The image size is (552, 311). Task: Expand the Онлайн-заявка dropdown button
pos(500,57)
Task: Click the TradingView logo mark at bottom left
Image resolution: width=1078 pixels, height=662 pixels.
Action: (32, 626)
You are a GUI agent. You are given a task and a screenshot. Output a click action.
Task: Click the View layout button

★ ★ ★ ★

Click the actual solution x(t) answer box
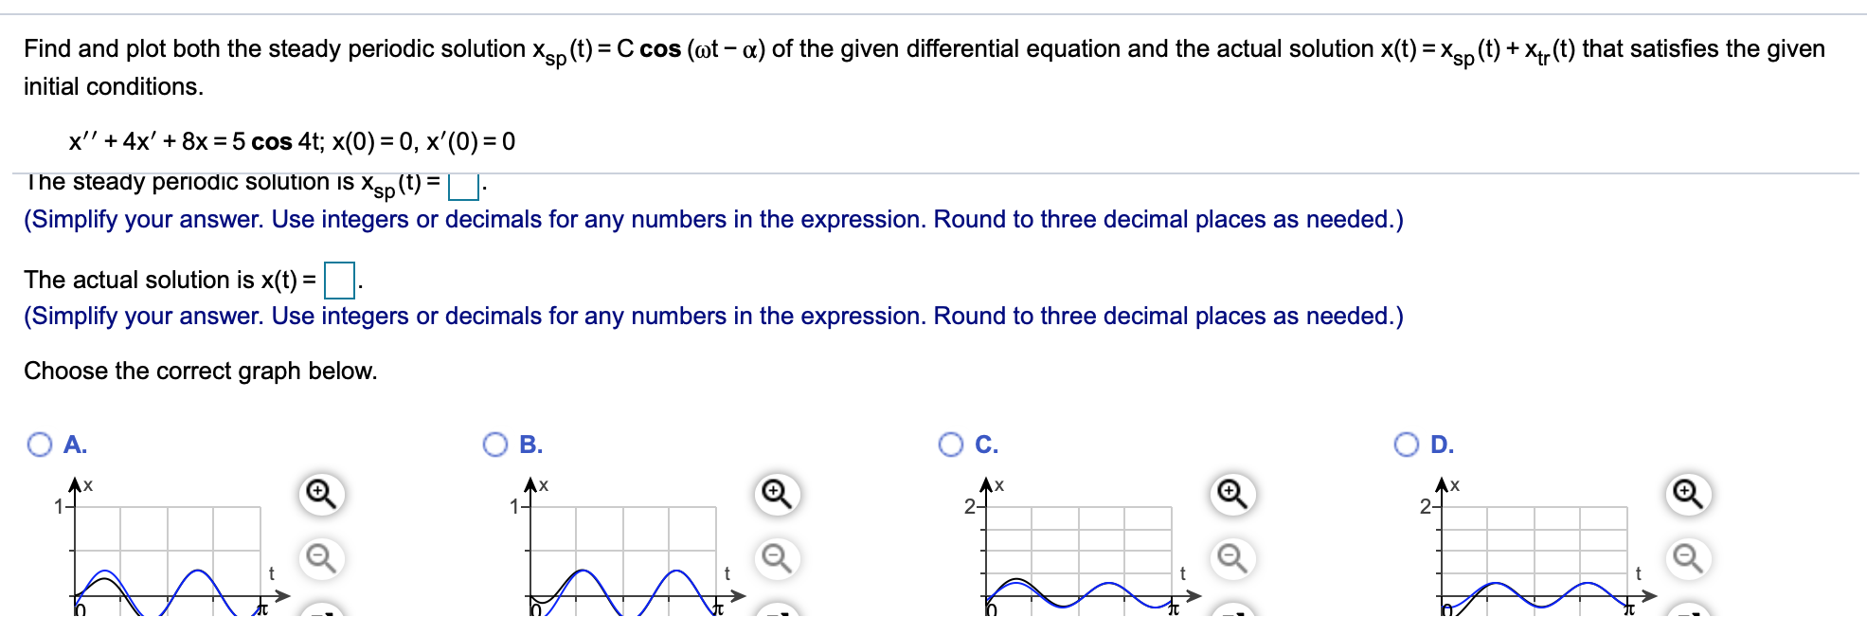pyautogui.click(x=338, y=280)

★ ★ ★ ★

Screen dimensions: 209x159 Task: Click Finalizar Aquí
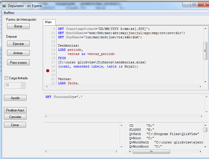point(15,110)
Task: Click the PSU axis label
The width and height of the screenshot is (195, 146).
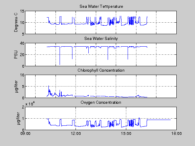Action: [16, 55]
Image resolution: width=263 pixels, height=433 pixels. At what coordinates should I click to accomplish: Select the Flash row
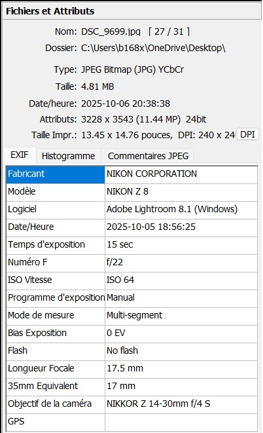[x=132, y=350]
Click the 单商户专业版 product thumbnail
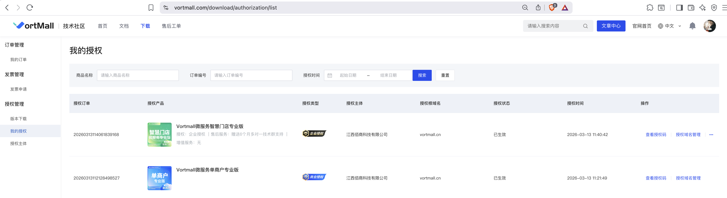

★ ★ ★ ★

● **Aim of the task**
Can you repeat the material from the line with "The image size" up to and including the line with "Task: Click the View layout button", changing "button" to "control" and keeping everything else the same?

● **Exercise result**
The image size is (552, 311). Task: Expand the Онлайн-заявка dropdown control
pos(500,57)
Task: Click the TradingView logo mark at bottom left
Image resolution: width=1078 pixels, height=662 pixels.
Action: (32, 626)
You are a GUI agent. You are given a task and a screenshot. Output a click action.
Task: Click the View layout control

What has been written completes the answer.